3 一審被告会社の従業員中原は、一審被告会社の業務として、本件売買契約の仲介に当たつたものであるが、売主の代理人である信宏から本件土地が第一種住居専用地域にあると告げられたのであるから、用途地域、建築制限については、市役所の担当課に照会するなどして慎重にその調査に当たるべきところ、知り合いの業者に電話で問い合わせをして、住居地域である旨の回答を得たこと以上の調査をせず、前記の誤つた用途地域と建築制限を記載した折り込み広告を作成頒布し、さらに、宅地建物取引業法三五条は、宅地建物取引業者は、宅地建物の売買等の仲介に当たつて、取引主任者に、都市計画法、建築基準法に基づく、用途地域の指定、建築制限を含む重要事項について書面を当事者に交付して説明をさせなければならないことを規定しているにもかかわらず、一審被告会社の取引主任者に何ら相談することなく、勝手に自己の判断で誤つた内容の重要事項説明書を作成し、これを本件売買契約に当たつて一審原告に交付して説明をし、これにより、一審原告に住居地域にあつて、建ぺい率六〇パーセント、容積率二〇〇パーセントの建築制限がある土地であると誤信させ、本件売買契約の締結に至らせたものであり、中原の右行為は、一審原告に対する不法行為というべきであり、一審被告会社は民法七一五条により、一審原告の後記損害を賠償する義務がある。
4 一審被告阿久津は、一審被告会社の代表者としてその業務全般を統轄する立場にあり、従業員六名という規模の会社であつたから(この事実は、原審証人中原正人の証言によつて認めることができる。)、従業員の中原、取引主任者の原の業務を具体的に監督すべき義務があるところ、中原が調査不十分のまま誤つた内容の折り込み広告を作成頒布するのを見逃し、取引主任者の責任において作成すべき重要事項説明書を資格がない中原が勝手に作成するのに任せ、原が作成に関与していないことを知りながら、本件売買契約についての誤つた内容の重要事項説明書に社判と代表者印とを押捺し、これを一審原告に交付して誤つた内容の説明をさせて、誤信した一審原告に本件売買契約を締結させたものである。
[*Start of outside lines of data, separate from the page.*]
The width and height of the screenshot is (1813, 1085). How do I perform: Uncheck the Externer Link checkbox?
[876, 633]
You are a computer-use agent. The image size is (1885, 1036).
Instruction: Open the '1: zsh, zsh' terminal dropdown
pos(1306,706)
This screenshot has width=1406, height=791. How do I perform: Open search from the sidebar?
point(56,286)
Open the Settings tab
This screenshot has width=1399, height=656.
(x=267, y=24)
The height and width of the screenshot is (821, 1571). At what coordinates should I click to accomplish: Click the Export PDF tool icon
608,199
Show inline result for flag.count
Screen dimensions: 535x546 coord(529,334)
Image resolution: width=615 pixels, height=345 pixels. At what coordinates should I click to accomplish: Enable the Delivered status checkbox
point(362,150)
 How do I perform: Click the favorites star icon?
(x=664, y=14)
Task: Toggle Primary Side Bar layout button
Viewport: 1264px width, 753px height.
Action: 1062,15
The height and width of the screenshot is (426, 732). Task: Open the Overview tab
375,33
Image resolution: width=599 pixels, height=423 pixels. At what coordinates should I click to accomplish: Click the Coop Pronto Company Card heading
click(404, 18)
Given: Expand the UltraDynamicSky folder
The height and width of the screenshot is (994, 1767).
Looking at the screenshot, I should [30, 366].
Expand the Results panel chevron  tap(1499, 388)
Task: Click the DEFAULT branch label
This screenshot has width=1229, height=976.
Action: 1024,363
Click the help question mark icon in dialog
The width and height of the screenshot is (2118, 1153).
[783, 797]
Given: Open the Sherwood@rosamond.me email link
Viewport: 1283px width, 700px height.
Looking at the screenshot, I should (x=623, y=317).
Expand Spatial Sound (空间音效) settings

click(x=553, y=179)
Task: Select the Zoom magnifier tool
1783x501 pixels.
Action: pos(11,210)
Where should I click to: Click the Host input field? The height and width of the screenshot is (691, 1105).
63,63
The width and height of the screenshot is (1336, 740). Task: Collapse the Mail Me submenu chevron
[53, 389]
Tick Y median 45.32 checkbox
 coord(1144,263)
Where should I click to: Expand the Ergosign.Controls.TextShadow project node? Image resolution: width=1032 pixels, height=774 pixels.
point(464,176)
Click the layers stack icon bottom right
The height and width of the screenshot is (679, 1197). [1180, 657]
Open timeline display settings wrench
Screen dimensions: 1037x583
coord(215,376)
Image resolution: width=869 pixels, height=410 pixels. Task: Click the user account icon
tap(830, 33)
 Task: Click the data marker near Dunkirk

このような職務の遂行については、一審被告阿久津の代表取締役としての重大な過失があるというべきであつて、一審被告阿久津は、有限会社法三〇条の三により、これによつて生じた一審原告の後記損害を賠償する義務がある。
5 損害
一審原告が、平成二年八月二日、本件売買契約の仲介手数料として一審被告会社に二六二万六五〇〇円を支払い、そのほかに所有権移転登記手続費用として八七万〇〇五〇円、火災保険料として一万一二五〇円を支出し、合計三五〇万七八〇〇円を支払つたことは、一審原告と一審被告会社及び一審被告阿久津との間に争いがなく、前記認定の事実によれば、中原が一審原告に対して用途地域等について誤つた説明をしていなかつたとすれば、一審原告は本件土地建物を購入しなかつたであろうということができるから、右は中原及び一審被告阿久津の前記行為と相当因果関係がある一審原告の損害と認めることができる。
なお、一審原告は右損害金についての附帯請求として、平成二年八月二日から支払済みまで年五分の割合による遅延損害金の支払を求めるところ、一審被告会社については、不法行為の後であるからこれを認容することができるが、有限会社法三〇条の三に基づく一審被告阿久津の責任は不法行為とは別個の法定の特別責任であるから、期限の定めのない債務として履行の請求によつて遅滞に陥ると解するのが相当である。そうすると、一審被告阿久津に対する附帯請求の始期は、本件訴状が一審被告阿久津に送達された日の翌日である平成三年四月一四日ということになる。
五 むすび
以上のとおり、一審原告の本件請求は、一審被告信太郎ら及び一審被告阿久津に対する附帯請求の各一部を除きすべて理由があるので、一審被告信太郎ら及び一審被告阿久津に対する請求に関する部分を変更し、一審被告会社に対する請求の一部を棄却した部分を取り消してこれを認容し、一審被告会社の控訴を棄却することとし、訴訟費用の負担について民事訴訟法九六条、九二条、八九条、九三条を、仮執行の宣言について同法一九六条をそれぞれ適用して、主文のとおり判決する。